Check every line of the entries for "agent", and copy the lines that hold it.

=== Section Start ===

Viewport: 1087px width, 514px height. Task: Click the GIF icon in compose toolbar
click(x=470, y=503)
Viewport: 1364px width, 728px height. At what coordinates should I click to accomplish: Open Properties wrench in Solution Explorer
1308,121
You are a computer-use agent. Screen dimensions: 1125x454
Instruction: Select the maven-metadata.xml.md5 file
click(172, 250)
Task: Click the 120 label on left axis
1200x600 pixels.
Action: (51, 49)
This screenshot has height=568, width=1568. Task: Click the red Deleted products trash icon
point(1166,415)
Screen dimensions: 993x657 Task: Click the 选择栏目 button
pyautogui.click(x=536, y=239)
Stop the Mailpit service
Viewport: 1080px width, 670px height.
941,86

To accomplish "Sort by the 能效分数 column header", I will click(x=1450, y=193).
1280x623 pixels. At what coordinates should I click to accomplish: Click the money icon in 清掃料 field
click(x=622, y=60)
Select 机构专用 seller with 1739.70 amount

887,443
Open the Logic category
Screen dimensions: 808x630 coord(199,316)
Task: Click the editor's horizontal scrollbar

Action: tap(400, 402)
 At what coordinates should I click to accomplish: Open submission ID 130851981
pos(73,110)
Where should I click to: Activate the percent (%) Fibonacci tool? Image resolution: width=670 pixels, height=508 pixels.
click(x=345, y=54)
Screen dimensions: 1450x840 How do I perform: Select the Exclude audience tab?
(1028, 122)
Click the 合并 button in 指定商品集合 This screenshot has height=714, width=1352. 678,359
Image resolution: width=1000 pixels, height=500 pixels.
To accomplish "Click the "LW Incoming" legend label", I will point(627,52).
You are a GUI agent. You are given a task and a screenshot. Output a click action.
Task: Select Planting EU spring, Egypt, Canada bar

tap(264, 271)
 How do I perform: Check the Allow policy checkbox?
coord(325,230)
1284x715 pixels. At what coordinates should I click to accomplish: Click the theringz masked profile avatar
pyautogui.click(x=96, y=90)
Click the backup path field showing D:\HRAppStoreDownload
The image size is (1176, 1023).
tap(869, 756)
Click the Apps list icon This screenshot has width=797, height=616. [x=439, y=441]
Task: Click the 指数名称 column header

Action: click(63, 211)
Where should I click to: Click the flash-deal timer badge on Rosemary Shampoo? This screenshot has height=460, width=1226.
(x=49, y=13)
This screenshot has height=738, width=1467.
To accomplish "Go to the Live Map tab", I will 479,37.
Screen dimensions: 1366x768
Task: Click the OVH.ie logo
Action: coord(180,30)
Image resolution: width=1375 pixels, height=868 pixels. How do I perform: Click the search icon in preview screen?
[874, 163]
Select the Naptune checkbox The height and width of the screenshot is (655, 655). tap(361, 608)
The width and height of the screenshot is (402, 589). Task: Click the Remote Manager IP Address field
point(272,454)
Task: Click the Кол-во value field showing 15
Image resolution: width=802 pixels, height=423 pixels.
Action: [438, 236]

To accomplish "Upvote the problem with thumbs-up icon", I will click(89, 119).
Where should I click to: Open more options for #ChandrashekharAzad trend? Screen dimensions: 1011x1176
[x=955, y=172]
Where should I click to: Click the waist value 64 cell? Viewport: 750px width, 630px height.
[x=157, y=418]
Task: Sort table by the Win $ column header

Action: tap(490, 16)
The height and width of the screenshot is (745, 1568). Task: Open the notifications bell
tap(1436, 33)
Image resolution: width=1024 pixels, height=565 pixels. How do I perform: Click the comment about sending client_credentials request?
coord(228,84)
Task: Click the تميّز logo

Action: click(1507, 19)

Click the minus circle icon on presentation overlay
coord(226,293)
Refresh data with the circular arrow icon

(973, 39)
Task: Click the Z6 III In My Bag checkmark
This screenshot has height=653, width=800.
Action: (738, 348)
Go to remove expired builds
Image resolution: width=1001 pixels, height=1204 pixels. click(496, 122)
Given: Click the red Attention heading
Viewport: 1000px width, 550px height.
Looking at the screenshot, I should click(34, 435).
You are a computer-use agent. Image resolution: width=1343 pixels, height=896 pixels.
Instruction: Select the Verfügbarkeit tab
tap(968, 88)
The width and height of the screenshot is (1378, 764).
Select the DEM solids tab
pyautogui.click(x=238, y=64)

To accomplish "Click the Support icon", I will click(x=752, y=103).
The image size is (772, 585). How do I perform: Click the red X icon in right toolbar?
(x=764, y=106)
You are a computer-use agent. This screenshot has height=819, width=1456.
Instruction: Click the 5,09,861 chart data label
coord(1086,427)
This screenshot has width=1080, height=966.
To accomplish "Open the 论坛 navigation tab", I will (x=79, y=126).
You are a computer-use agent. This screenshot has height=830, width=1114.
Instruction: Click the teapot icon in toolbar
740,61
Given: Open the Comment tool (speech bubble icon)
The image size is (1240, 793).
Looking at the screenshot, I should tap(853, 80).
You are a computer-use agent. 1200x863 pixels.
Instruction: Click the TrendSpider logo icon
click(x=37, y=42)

=== Section End ===

**ANSWER FOR THE TASK:**
You are a computer-use agent. Screen dimensions: 1125x454
You are a GUI agent. You are given a task and a screenshot. Output a click action.
You are a computer-use agent. Image resolution: width=1343 pixels, height=896 pixels.
You are a computer-use agent. This screenshot has height=819, width=1456.
You are a computer-use agent. This screenshot has height=830, width=1114.
You are a computer-use agent. 1200x863 pixels.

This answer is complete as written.